I would take the word of the tranny engineer or a tranny shop over what my eyeball tells me, but it sure seems like the ATF is cool for a loooong time when ambient is around freezing.
just a shade tree mechanic observation,
Jim Henderson
Ford Trucks for Ford Truck Enthusiasts
You're right, the ATF is cool for a very long time longer than the engine coolant in cold ambients when you are measuring the coolant temperature before the radiator. In freezing ambients the coolant temperature can drop 100°F across the radiator. Where does that leave the cold tank coolant temperature? In ambients below 0°F I've seen more than 150°F drop in coolant temperature across the radiator.
Having lived in Detroit, I understand that in cold weather the cold side of the radiator can drop over 100F from the hot side, so cooling the ATF there is not an issue. In fact, you see a lot of trucks using zippered covers in front of their grilles to reduce the amount of cooling on really cold days.
But what about in hotter climates, where you are challenged to keep the engine cool? If you had two coolers, one outside of the radiator, and one in the cold side, ATF entering the internal cooler first would release most of its heat there, which would go directly back into the engine with no other forms of cooling.
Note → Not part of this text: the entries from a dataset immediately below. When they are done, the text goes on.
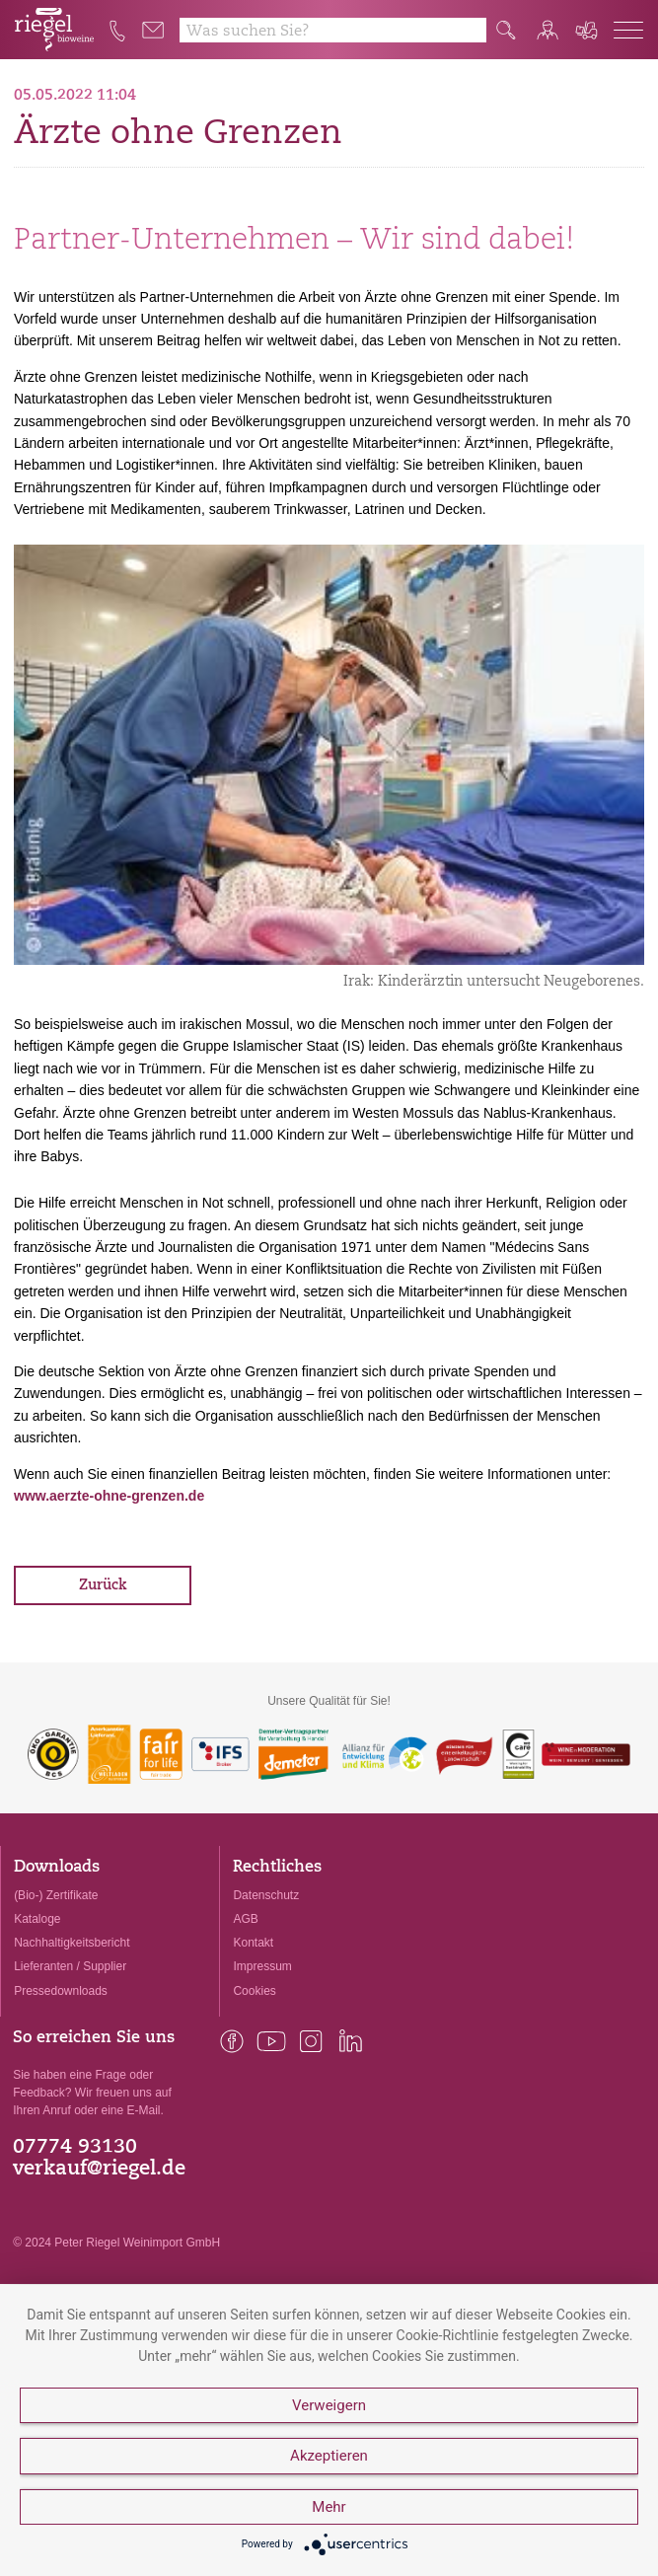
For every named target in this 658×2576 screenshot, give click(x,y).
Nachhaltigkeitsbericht (71, 1943)
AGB (245, 1919)
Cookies (254, 1991)
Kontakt (253, 1943)
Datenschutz (266, 1895)
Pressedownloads (61, 1991)
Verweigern (329, 2405)
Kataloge (37, 1919)
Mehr (328, 2507)
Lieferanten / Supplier (70, 1966)
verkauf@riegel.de (99, 2169)
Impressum (262, 1966)
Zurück (103, 1586)
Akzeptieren (329, 2456)
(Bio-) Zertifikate (56, 1895)
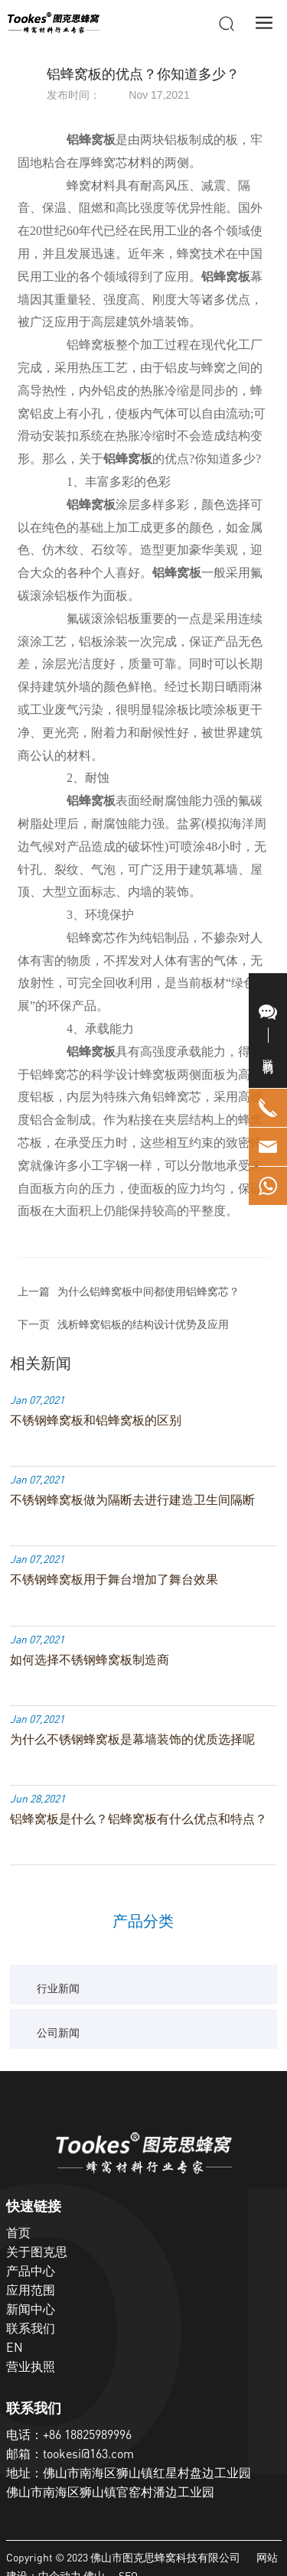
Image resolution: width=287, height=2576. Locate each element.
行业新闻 (58, 1988)
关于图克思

Would it be better to use the external air cooler first, where the biggest temperature differences causes the greatest amount of heat transfer? Yes, I realize this heat then goes to the AC condenser and radiator, but there the transfer would not be as efficient as being carried by the liquid coolant directly back into the engine. In addition, if you place the external air cooler in front of the hot half of the radiator, the liquid coolant still gets cooled by flowing through the cool half of the radiator. Now the ATF entering the radiator cooler contains much less heat, and will therefore send less heat back into the engine. Just theorizing here.
I purchased a ScanGauge II a week or so ago and connected it to my OBD port for this weekends trip. We pull a camper in the 6,500 lb range. This weekend we went to a campground at Raystown Lake and had to deal with two 10% grades that lasted about 2-3 miles (these grades are posted on state highway signs, not guestimated). In addition, the ambient air temps were ~92 degrees F and very high humidity. It was hot!!
Pulling the 10% grades the trans fluid temp got as high as 194 F when I had to slow down for a slower truck-travel trailer, and the engine coolant temp got as high as 206 F. When I was able to pull the two hills at my speed, the trans fluid temp ran around 183 F. Most of the rest of the trip (~65 miles) the trans fluid temp ran between 170 and 180 F and the engine coolant around ~ 190 to 195 F (all while pulling the normal hills of western PA, but not all 10% grades!
).Overall, I'm very happy with how this truck performs pulling our camper. I thought the temperatures I was seeing were appropriate and "normal". And I thought it was fun, interesting and informative to watch the ScanGauge. As a side note, the dash needle gages always were dead-center in the middle of normal throughout all this.
Just thought I'd share some first hand experience.